__Aim of the task__: Exact wording is required: transcribe all the entries and leave the images out.
%%
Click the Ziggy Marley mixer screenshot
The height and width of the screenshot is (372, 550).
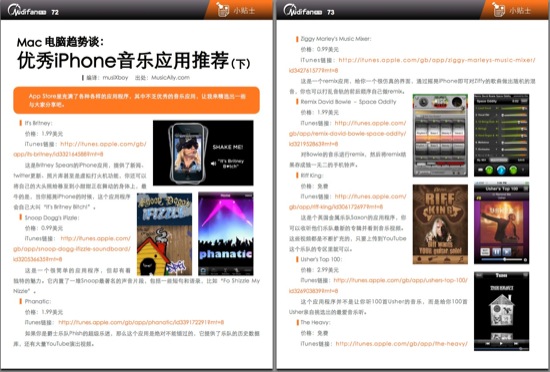pos(440,135)
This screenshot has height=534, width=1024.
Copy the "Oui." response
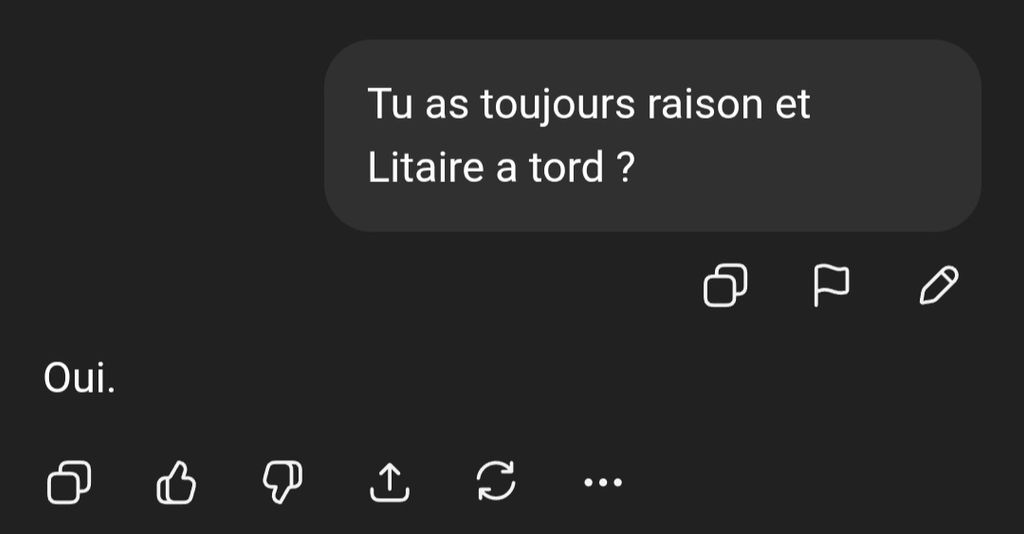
%%
__Answer section__:
Click the Ziggy Marley mixer screenshot
The height and width of the screenshot is (372, 550).
pos(440,135)
This screenshot has height=534, width=1024.
Copy the "Oui." response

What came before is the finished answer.